Co-Radicalization in the Post-9/11 Period
The cycles of co-radicalization sometimes led to intractable conflicts and explain the parallel rise of antagonistic violent extremist factions, such as the conflicts between Islamist groups and white supremacists. Such escalation cycles have been anticipated across Europe in the aftermath of 9/11. On the one hand, the wave of terrorist attacks in European cities in the 2010s has created a strong resentment against the liberal refugee policies of some European states. On the other hand, the threatening atmosphere created by far-right extremists against Muslim minorities could explain why youngsters from Muslim backgrounds would increasingly turn to extreme forms of religious ideologies (i.e., Wahhabism and Salafism) and, for some of them, to Islamist terrorist organizations.

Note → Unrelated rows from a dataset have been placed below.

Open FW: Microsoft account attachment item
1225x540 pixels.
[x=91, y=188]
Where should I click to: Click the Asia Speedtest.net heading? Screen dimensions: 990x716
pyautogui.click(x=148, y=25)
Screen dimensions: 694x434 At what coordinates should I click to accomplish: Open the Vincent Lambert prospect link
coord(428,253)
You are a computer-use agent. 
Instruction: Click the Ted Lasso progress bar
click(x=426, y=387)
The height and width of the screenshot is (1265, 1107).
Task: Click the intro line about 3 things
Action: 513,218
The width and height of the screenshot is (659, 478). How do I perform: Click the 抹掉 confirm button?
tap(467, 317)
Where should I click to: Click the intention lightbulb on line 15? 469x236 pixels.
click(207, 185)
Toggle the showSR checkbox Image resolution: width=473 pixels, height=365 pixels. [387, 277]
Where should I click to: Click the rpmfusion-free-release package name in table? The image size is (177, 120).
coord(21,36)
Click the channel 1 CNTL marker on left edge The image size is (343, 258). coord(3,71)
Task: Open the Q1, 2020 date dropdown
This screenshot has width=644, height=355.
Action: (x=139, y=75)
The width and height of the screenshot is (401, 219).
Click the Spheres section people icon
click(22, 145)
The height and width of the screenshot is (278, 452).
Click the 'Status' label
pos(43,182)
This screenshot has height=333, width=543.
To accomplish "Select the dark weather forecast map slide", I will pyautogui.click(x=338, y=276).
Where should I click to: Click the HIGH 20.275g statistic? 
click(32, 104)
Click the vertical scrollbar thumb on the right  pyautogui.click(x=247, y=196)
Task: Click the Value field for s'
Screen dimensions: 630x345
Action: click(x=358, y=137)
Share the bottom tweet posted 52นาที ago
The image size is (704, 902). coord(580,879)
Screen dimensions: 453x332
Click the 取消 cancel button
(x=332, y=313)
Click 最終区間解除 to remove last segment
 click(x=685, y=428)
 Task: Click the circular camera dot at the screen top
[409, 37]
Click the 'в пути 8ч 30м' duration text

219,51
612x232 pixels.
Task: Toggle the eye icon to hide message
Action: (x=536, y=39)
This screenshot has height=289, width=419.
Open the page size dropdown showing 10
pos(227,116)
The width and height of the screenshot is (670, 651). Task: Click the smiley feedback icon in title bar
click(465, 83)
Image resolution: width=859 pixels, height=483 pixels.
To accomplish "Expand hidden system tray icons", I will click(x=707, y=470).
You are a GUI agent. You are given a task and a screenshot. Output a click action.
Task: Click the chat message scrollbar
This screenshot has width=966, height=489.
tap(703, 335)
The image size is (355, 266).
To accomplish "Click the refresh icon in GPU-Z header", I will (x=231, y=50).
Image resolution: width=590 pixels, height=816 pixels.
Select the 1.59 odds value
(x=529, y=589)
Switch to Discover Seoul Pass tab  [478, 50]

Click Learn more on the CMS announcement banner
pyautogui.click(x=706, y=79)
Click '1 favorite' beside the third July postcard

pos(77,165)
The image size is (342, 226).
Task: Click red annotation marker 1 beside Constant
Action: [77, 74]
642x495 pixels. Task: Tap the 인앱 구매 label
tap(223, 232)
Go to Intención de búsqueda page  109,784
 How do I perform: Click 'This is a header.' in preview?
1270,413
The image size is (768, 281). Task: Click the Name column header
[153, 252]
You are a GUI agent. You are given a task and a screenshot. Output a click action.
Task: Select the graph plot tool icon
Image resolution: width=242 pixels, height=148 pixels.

Terrorism is no longer a novel phenomenon, nor is it limited to Islamist groups and ideology. However, indeed, Islamist-driven terror attacks have lately been on the rise, along with right-wing terrorism, which had declined significantly from 1995 to 2001. In fact, both right-wing and Islamist terrorist attacks seem to display some correlation and respond to one another more strongly after the 11 September attacks. There might be many reasons behind this correlation, or co-radicalization process, ranging from the growing impact of social media on radicalization and co-radicalization to the changing definition of politics from being about consensus to being about dissensus. In other words, co-radicalization between right-wing and Islamist terrorist groups has become more prevalent after the year 2001 in Europe.
Multiculturalism and republicanism are two different forms of managing diversity in Europe and elsewhere. Ethno-cultural and religious relations have become securitized after 11 September 2001.
Today, young radical Muslims and other Muslim-origin youngsters are becoming politically mobilized to support causes that have less to do with faith and more to do with communal solidarity. The manifestation of global Muslim solidarity can be described as an identity based on vicarious humiliation. European Muslims develop empathy for Muslim victims elsewhere in the world and convince themselves that their exclusion and their co-religionists have the exact root cause: Western rejection of Islam, which partly leads to the co-radicalization of some segments of native and Muslim-origin youths. The process of co-radicalization leads some Muslim groups to generate alternative forms of politics based on radicalization, violence, religiosity, and extremism. To that effect, the quest for identity, authenticity, religiosity, and violence should not be reduced to an attempt to essentialize the so-called purity. Rather, it is a form of politics generated by alienated, humiliated, and excluded subjects. In this sense, Islam is no longer simply a religion for those radical individuals. It is also a counter hegemonic global political movement, which prompts them to defend the rights of their Muslim brothers and sisters across the national boundaries.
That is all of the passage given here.